Resource Allocation and Efficiency
Pure competition is allocatively efficient because marginal social benefit equals marginal social cost (P = MSC), and is productively efficient because average costs are minimized. In Figure 3, demand would be dc for a pure competitor; the equilibrium at point c entails more production which is sold at a lower price (Pc= min LRATC= MC) and more output than would be produced by a monopolistic competitor. Note that, even though both perfect and monopolistic competitors only realize normal profit in the long run, the monopolistically competitive price is higher (Pe), and each firm sells less (qe).
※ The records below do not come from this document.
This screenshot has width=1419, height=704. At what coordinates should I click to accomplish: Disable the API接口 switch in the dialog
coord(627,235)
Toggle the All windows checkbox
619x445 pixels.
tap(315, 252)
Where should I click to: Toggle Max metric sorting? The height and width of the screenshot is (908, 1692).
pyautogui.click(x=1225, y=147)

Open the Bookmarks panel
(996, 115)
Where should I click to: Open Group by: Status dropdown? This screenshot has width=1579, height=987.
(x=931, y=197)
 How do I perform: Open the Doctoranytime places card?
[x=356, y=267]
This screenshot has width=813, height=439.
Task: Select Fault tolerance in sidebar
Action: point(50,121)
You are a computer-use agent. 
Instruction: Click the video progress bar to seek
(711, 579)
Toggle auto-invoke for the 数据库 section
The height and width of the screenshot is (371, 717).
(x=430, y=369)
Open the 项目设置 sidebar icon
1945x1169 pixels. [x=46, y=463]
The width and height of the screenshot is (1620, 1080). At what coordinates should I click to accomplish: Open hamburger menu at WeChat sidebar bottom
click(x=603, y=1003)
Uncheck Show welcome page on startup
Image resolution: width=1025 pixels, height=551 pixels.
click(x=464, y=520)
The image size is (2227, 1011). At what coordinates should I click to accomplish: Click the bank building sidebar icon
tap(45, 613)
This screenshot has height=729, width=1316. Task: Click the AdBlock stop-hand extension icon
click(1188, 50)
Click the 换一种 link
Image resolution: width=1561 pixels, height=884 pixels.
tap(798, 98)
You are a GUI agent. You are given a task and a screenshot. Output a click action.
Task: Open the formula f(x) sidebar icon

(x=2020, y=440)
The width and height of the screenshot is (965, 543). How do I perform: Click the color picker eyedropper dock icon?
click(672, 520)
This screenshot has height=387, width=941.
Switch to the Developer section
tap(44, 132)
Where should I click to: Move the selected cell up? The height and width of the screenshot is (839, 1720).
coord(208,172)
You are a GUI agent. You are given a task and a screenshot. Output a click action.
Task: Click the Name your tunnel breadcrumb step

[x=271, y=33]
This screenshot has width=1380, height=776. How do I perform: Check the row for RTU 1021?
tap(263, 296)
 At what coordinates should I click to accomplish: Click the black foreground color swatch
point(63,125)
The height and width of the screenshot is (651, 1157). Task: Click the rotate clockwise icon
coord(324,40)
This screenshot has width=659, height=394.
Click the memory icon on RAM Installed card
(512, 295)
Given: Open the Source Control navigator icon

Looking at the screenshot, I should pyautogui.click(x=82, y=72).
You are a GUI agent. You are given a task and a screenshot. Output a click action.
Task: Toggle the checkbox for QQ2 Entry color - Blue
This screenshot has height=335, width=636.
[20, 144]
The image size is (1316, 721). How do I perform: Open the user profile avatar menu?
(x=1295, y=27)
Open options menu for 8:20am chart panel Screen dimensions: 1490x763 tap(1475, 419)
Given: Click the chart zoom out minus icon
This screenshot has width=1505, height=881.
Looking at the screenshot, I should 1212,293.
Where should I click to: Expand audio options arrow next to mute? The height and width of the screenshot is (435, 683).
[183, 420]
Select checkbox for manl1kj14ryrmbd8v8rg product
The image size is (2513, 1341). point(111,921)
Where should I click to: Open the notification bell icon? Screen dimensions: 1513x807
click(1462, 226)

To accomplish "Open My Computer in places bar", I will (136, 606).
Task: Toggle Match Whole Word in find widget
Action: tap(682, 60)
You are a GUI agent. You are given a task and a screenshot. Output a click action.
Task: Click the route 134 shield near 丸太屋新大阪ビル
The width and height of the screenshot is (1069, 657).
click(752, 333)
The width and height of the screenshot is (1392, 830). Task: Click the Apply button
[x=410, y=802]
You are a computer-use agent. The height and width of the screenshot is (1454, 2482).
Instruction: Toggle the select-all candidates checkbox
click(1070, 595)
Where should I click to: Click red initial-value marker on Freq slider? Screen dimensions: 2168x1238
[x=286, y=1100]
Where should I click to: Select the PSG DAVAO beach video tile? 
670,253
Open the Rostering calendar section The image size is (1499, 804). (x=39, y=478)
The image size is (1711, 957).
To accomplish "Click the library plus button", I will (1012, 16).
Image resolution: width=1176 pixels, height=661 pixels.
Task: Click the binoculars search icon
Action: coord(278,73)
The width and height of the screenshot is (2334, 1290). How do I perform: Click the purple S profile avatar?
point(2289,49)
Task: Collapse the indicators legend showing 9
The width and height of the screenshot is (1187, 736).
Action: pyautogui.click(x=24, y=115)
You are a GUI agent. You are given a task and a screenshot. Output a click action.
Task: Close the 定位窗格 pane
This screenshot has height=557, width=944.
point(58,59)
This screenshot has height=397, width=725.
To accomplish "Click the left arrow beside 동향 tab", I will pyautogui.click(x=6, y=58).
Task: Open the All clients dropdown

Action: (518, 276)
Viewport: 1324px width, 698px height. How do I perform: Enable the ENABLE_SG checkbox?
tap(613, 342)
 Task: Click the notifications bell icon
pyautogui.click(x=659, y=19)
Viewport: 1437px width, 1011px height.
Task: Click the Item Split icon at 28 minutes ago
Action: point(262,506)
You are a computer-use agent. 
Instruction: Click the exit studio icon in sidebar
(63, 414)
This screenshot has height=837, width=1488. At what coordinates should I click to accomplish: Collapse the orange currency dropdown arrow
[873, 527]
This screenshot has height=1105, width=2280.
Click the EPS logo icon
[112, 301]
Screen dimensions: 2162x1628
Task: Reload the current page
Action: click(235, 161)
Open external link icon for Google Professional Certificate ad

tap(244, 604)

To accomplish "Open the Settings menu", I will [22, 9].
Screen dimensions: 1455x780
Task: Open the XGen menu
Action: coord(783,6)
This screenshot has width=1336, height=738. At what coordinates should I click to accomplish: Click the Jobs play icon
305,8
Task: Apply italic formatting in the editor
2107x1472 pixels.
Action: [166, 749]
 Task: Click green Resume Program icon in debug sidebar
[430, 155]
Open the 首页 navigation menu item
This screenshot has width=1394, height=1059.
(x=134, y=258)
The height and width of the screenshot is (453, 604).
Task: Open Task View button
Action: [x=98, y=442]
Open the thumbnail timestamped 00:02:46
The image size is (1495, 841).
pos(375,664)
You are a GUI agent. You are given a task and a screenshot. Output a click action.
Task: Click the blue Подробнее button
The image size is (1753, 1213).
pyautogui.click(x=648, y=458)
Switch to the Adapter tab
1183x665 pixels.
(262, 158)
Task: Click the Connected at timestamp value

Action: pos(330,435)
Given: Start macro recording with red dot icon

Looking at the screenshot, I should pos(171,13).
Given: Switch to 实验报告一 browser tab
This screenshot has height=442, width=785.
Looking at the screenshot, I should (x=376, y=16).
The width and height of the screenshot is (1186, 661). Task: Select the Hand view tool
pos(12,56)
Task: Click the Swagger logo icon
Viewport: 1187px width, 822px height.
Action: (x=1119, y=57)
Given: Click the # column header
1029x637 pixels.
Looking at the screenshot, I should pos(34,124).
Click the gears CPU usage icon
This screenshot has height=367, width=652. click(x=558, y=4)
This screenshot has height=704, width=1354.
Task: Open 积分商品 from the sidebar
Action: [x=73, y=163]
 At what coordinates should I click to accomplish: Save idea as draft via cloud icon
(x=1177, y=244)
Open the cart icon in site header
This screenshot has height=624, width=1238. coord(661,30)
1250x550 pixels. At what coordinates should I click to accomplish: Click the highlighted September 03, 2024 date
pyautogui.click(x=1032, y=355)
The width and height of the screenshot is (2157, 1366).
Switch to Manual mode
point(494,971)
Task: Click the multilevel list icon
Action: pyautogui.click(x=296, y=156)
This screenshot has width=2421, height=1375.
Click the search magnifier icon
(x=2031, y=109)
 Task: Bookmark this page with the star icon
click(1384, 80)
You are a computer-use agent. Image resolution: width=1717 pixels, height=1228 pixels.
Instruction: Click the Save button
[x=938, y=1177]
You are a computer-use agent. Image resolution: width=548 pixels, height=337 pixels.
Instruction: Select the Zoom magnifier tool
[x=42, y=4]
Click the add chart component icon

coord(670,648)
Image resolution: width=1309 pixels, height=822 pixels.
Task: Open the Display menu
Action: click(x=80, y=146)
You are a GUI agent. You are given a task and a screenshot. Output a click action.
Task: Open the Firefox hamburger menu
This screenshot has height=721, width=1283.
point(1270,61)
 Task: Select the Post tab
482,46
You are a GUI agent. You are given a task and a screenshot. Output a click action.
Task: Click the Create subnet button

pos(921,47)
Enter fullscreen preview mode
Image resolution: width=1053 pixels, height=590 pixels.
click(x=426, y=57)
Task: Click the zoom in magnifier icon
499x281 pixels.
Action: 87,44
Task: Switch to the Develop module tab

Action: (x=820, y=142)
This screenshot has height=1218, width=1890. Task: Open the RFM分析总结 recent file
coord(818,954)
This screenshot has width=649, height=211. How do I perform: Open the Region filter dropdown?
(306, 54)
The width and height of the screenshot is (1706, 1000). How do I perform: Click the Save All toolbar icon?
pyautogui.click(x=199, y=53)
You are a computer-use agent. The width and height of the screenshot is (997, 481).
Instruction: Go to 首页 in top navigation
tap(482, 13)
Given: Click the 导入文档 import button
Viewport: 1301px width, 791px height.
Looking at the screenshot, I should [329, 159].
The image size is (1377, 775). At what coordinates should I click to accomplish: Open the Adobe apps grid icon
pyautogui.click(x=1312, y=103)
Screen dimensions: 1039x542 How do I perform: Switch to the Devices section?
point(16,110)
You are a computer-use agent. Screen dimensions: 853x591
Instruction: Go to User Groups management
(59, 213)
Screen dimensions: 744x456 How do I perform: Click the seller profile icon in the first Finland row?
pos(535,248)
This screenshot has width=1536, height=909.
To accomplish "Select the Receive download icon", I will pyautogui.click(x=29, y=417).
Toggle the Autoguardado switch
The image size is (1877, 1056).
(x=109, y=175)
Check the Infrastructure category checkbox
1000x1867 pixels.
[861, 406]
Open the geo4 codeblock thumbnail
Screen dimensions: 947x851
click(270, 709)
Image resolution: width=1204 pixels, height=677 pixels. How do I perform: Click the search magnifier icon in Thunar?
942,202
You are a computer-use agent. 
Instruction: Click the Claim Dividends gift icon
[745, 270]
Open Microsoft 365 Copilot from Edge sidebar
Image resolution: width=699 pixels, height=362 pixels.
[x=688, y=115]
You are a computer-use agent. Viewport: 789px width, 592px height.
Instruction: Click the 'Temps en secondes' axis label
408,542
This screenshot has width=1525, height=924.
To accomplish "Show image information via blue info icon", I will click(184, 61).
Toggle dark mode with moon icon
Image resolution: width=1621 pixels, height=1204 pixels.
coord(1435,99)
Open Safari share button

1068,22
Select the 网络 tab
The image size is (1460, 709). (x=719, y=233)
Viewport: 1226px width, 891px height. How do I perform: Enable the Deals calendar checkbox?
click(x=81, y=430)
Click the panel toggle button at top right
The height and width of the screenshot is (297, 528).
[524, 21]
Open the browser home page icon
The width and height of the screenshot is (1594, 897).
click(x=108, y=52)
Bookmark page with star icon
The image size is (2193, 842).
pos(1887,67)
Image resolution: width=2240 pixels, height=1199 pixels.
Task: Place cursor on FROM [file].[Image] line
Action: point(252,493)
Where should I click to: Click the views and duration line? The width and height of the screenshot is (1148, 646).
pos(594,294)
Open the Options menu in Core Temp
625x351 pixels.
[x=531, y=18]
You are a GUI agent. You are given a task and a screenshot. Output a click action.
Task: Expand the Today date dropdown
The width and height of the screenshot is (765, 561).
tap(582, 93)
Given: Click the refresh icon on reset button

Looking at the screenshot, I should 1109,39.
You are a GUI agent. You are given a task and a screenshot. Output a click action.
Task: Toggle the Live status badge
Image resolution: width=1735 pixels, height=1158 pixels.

The failure of firms that have market power to produce that output which minimizes average costs is known as the excess capacity theorem.
This analysis suggests that monopolistic competition is both allocatively and productively inefficient. Product differentiation often entails little real value. Allocative inefficiency (failure to produce the mix of goods consumers want most) is present if price exceeds marginal social costs (P > MSC). Persuasive advertising (the use of slogans and imagery to stimulate psychological impulses to buy) is frequently the culprit.
Even though monopolistic competitors reap only normal long-run profits, monopolistic competition creates productive inefficiency---costs are not minimized. A pure competitor would produce for Pc per unit; advertising and other costs of artificial differentiation drive up a monopolistic competitor's minimum to Pe, which is above the minimum average total cost in Figure 3. Monopolistic competition misallocates resources because costs, and thus prices, are higher and each firm's output is less.
Some economists contend that any minor inefficiency is more than offset by the greater range of choices available. Is product differentiation desirable because consumers gain a greater range of choice, or is most differentiation an artificial and worthless consequence of misleading advertising? Your answer to this question, which may easily vary from one industry to the next, indicates whether or not you think monopolistic competition provides an offset to its allocative and productive inefficiency. If you view product diversity as worthless and are unwilling to suffer from this type of inefficiency, one solution is to buy generic goods wherever possible.